╭─ Extracted text

All of lore.kernel.org
 help / color / mirror / Atom feed
From: "Derrick Stolee via GitGitGadget" <gitgitgadget@gmail.com>
To: git@vger.kernel.org
Cc: gitster@pobox.com, j6t@kdbg.org,
	Derrick Stolee <stolee@gmail.com>,
	Derrick Stolee <stolee@gmail.com>
Subject: [PATCH 3/3] rev-list: use reduce_heads() for --maximal-only
Date: Mon, 06 Apr 2026 13:27:28 +0000	[thread overview]
Message-ID: <0bdb88c85eabfa88b97c83a8f20f76cb8ed0489d.1775482048.git.gitgitgadget@gmail.com> (raw)
In-Reply-To: <pull.2082.git.1775482048.gitgitgadget@gmail.com>

From: Derrick Stolee <stolee@gmail.com>

The 'git rev-list --maximal-only' option filters the output to only
independent commits. A commit is independent if it is not reachable from
other listed commits. Currently this is implemented by doing a full
revision walk and marking parents with CHILD_VISITED to skip non-maximal
commits.

╰─

--- Exercise prompt ---
Continue the patch email about using reduce_heads() for git rev-list --maximal-only, picking up right after its last sentence.

╭─ Data entries

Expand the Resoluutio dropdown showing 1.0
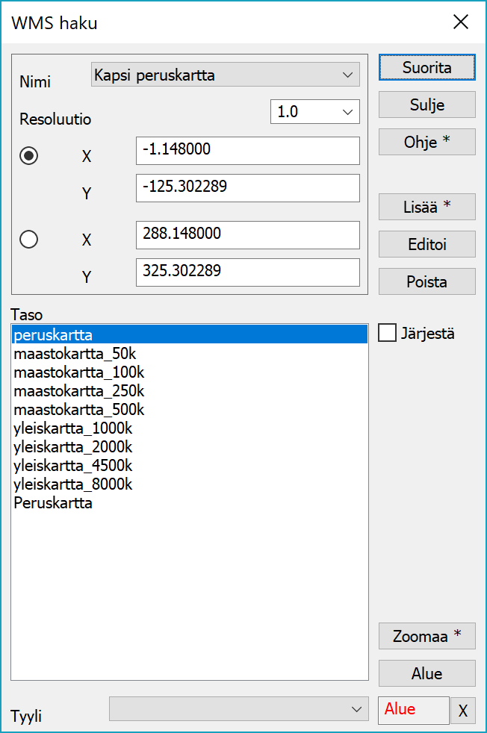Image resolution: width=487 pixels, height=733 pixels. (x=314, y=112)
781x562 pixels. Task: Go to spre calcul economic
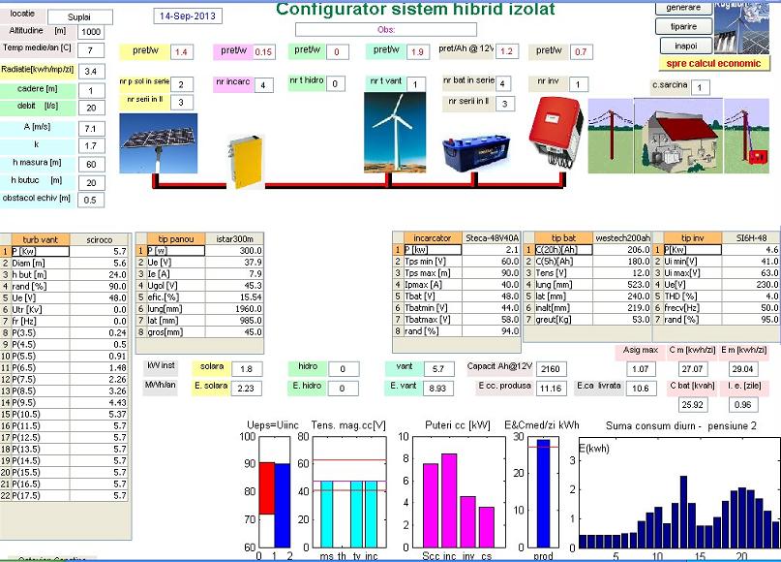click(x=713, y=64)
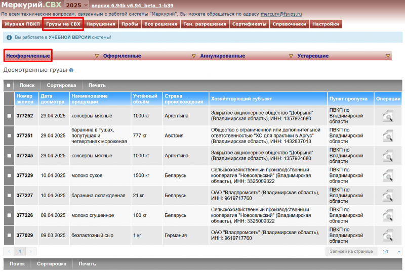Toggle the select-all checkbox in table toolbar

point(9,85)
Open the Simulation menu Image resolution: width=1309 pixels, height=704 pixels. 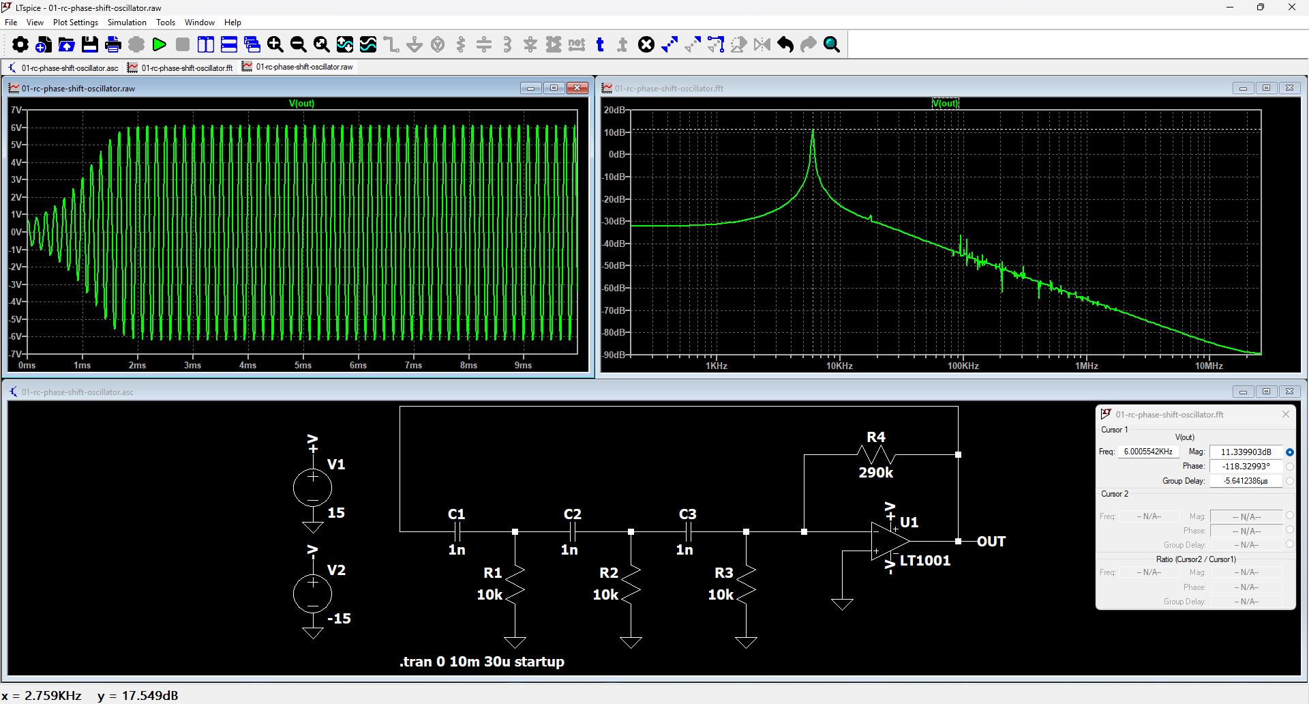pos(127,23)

╰─
╭─ Data entries

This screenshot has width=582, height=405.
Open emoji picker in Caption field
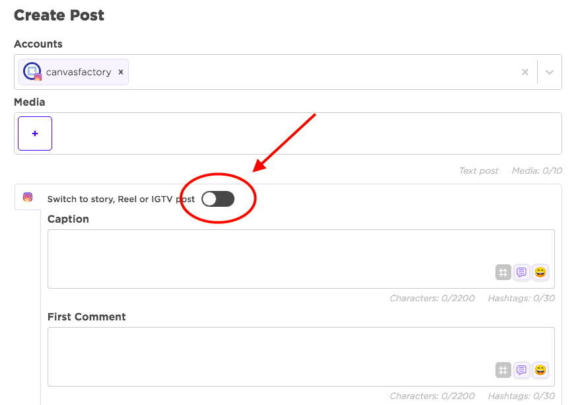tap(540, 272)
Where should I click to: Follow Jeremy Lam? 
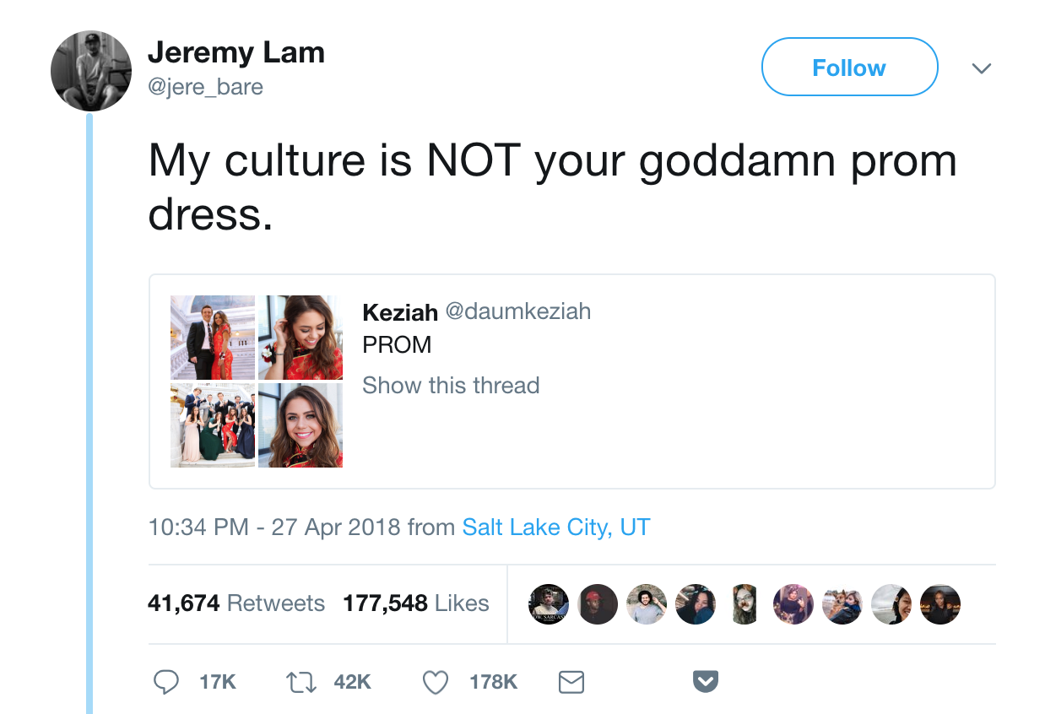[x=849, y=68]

╰─

--- Response to the task ---
The 'git merge-base --independent' command computes the same result
using reduce_heads(), which uses the more efficient remove_redundant()
algorithm. This is significantly faster because it avoids walking the
entire commit graph.

Add a fast path in rev-list that detects when --maximal-only is the only
interesting option and all input commits are positive (no revision
ranges). In this case, use reduce_heads() directly instead of doing a
full revision walk.

In order to preserve the rest of the output filtering, this computation
is done opportunistically in a new prepare_maximal_independent() method
when possible. If successful, it populates revs->commits with the list
of independent commits and set revs->no_walk to prevent any other walk
from occurring. This allows us to have any custom output be handled
using the existing output code hidden inside
traverse_commit_list_filtered(). A new test is added to demonstrate that
this output is preserved.

The fast path is only used when no other flags complicate the walk or
output format: no UNINTERESTING commits, no limiting options (max-count,
age filters, path filters, grep filters), no output formatting beyond
plain OIDs, and no object listing flags.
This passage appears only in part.